- [TEKS HALAMAN]
Kamis, 06 Januari 2011

AGAMA DAN MASYARAKAT

Pada dasarnya masyarakat modern ditandai dengan menguatnya rasionalitas dan melemahnya peran agama. Sebelum perkembangan ilmu pengetahuan seperti saat ini, agama menjadi pemandu manusia dalam mengatasi kecemasan hidupnya di tengah “kekuatan alam”. Meskipun tidak memberikan suatu tingkat solusi yang dapat dipertanggungjawabkan, namun agama dalam kehidupan masyarakat senantiasa menjadi obat mujarab segala persoalan.
Dalam proses selanjutnya, perkembangan ilmu pengetahuan menggeser peran agama tersebut. Ilmu pengetahuan dinilai sangat membantu manusia dalam memecahkan misteri alam. Padahal di masa sebelum ilmu pengetahuan, kekuatan alam seringkali menjadi sesuatu yang mencemaskan bagi kehidupan manusia. Bahkan penyembahan terhadap alam dalam komunitas agama primitif tidak bisa dilepas dari misteri kekuatan alam yang mencemaskan itu.

- [DATA YANG DIBERIKAN]
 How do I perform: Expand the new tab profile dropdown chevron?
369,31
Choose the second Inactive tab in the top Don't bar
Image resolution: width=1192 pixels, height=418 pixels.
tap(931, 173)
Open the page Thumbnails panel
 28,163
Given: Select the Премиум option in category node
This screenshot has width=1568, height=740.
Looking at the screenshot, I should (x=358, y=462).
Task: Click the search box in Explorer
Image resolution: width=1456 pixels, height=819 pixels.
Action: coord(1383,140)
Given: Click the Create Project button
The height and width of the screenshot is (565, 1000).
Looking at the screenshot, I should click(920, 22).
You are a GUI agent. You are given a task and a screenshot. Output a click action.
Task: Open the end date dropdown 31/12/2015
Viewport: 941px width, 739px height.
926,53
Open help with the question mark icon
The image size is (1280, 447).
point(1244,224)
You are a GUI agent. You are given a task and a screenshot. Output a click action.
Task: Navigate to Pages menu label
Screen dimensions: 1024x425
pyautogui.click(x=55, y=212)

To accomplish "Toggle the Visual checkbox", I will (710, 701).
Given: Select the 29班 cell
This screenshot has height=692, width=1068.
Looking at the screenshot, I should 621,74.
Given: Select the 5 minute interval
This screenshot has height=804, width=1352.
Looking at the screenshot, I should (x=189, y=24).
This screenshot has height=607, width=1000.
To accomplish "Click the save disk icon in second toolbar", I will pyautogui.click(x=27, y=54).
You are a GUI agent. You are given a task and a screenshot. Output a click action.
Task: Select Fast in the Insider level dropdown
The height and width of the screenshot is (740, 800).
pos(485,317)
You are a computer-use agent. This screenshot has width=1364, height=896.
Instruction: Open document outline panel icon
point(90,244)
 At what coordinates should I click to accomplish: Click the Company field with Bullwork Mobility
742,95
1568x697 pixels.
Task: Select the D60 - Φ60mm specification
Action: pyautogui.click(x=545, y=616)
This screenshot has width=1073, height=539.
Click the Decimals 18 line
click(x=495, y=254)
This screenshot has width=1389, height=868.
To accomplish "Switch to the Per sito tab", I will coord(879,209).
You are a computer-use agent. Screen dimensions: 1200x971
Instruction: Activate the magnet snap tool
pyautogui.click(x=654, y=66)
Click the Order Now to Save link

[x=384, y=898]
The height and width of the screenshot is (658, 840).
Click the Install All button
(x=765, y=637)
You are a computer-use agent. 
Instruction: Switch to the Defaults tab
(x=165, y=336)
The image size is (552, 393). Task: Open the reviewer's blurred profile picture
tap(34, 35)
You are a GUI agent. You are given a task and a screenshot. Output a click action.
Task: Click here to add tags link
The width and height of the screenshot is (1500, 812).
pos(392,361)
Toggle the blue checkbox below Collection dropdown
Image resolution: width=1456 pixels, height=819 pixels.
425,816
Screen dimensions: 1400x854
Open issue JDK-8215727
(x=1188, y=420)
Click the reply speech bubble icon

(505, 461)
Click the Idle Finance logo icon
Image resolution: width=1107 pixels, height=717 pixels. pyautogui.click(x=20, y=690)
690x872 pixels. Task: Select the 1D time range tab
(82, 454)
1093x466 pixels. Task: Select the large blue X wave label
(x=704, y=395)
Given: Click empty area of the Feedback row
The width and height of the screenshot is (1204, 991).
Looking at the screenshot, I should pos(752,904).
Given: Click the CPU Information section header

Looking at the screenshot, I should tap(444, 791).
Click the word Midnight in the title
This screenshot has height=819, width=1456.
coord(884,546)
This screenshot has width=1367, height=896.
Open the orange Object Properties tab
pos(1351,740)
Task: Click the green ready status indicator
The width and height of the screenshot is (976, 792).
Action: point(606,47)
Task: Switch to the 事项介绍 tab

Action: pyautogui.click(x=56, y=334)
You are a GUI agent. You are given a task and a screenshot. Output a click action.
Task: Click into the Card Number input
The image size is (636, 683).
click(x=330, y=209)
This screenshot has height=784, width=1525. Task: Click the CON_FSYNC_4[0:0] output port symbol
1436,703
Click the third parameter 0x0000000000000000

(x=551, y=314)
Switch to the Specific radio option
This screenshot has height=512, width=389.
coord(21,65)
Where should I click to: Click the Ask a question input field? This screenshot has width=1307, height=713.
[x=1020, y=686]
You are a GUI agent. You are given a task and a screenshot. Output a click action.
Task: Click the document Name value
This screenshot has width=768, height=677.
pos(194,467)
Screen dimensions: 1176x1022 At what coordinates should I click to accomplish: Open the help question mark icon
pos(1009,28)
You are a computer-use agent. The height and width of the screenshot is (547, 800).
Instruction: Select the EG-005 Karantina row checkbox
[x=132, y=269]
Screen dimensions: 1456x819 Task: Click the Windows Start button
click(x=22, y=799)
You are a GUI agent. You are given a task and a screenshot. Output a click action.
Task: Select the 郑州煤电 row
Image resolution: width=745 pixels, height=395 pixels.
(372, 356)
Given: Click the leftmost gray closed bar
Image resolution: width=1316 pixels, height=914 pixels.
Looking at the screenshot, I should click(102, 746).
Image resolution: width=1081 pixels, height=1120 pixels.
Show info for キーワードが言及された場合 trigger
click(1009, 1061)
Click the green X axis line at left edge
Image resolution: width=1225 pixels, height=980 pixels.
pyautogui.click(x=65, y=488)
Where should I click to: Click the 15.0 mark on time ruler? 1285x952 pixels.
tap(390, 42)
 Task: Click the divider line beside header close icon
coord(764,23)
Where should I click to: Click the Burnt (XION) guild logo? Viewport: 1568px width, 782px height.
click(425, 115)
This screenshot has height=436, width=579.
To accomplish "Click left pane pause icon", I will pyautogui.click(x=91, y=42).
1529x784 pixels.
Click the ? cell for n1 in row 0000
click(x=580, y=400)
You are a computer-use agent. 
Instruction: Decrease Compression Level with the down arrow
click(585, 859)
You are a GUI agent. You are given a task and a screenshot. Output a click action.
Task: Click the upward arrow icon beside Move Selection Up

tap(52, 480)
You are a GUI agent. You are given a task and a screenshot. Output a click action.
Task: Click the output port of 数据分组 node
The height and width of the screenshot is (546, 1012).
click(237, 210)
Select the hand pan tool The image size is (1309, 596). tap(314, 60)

- [TUJUAN]
a – Jawablah pertanyaan berikut berdasarkan teks halaman.
(i) Masyarakat modern ditandai dengan apa?
(ii) Apa yang menggeser peran agama?
(iii) Penyembahan terhadap alam dalam komunitas agama primitif tidak bisa dilepas dari apa?
b – Terjemahkan kalimat dari teks halaman ini ke dalam bahasa Inggris: "Ilmu pengetahuan dinilai sangat membantu manusia dalam memecahkan misteri alam."

- [DAFTAR JAWABAN]
a –
(i) Menguatnya rasionalitas dan melemahnya peran agama.
(ii) Perkembangan ilmu pengetahuan.
(iii) Misteri kekuatan alam yang mencemaskan.

b – Science is considered very helpful to humans in solving the mysteries of nature.